* [What is asked]
Rewrite all of the records below as a numbered list, one line per item, and drop any blank lines.

* [Data supplied]
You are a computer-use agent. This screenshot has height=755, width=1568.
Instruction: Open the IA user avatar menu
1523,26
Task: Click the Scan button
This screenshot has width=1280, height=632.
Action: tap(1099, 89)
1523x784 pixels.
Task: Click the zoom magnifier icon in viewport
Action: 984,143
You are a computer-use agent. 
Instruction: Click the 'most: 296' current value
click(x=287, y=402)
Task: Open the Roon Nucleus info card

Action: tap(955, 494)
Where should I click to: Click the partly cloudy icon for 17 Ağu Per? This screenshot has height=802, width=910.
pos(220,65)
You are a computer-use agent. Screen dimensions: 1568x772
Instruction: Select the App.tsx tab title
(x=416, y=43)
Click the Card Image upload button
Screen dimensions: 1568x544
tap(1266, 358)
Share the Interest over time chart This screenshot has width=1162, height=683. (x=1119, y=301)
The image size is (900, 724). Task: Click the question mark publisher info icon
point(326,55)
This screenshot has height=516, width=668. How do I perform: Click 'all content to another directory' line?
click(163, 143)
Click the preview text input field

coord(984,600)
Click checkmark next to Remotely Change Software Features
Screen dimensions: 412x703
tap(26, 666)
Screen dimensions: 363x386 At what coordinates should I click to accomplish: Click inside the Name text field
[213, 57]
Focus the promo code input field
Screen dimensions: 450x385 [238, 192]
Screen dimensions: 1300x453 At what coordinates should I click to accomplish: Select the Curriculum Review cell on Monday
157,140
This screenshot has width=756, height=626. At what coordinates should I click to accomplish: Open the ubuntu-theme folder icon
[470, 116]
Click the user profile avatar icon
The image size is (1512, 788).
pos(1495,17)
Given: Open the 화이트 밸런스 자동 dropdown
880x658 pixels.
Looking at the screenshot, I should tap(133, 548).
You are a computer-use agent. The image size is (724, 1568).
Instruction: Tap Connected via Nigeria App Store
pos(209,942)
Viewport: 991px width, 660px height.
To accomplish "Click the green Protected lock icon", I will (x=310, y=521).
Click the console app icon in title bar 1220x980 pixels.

* [Output of the task]
1. You are a computer-use agent. This screenshot has height=755, width=1568.
2. Instruction: Open the IA user avatar menu
3. 1523,26
4. Task: Click the Scan button
5. This screenshot has width=1280, height=632.
6. Action: tap(1099, 89)
7. 1523x784 pixels.
8. Task: Click the zoom magnifier icon in viewport
9. Action: 984,143
10. You are a computer-use agent. 
11. Instruction: Click the 'most: 296' current value
12. click(x=287, y=402)
13. Task: Open the Roon Nucleus info card
14. Action: tap(955, 494)
15. Where should I click to: Click the partly cloudy icon for 17 Ağu Per? This screenshot has height=802, width=910.
16. pos(220,65)
17. You are a computer-use agent. Screen dimensions: 1568x772
18. Instruction: Select the App.tsx tab title
19. (x=416, y=43)
20. Click the Card Image upload button
21. Screen dimensions: 1568x544
22. tap(1266, 358)
23. Share the Interest over time chart This screenshot has width=1162, height=683. (x=1119, y=301)
24. The image size is (900, 724). Task: Click the question mark publisher info icon
25. point(326,55)
26. This screenshot has height=516, width=668. How do I perform: Click 'all content to another directory' line?
27. click(163, 143)
28. Click the preview text input field
29. coord(984,600)
30. Click checkmark next to Remotely Change Software Features
31. Screen dimensions: 412x703
32. tap(26, 666)
33. Screen dimensions: 363x386 At what coordinates should I click to accomplish: Click inside the Name text field
34. [213, 57]
35. Focus the promo code input field
36. Screen dimensions: 450x385 [238, 192]
37. Screen dimensions: 1300x453 At what coordinates should I click to accomplish: Select the Curriculum Review cell on Monday
38. 157,140
39. This screenshot has width=756, height=626. At what coordinates should I click to accomplish: Open the ubuntu-theme folder icon
40. [470, 116]
41. Click the user profile avatar icon
42. The image size is (1512, 788).
43. pos(1495,17)
44. Given: Open the 화이트 밸런스 자동 dropdown
45. 880x658 pixels.
46. Looking at the screenshot, I should tap(133, 548).
47. You are a computer-use agent. The image size is (724, 1568).
48. Instruction: Tap Connected via Nigeria App Store
49. pos(209,942)
50. Viewport: 991px width, 660px height.
51. To accomplish "Click the green Protected lock icon", I will (x=310, y=521).
52. Click the console app icon in title bar 1220x980 pixels.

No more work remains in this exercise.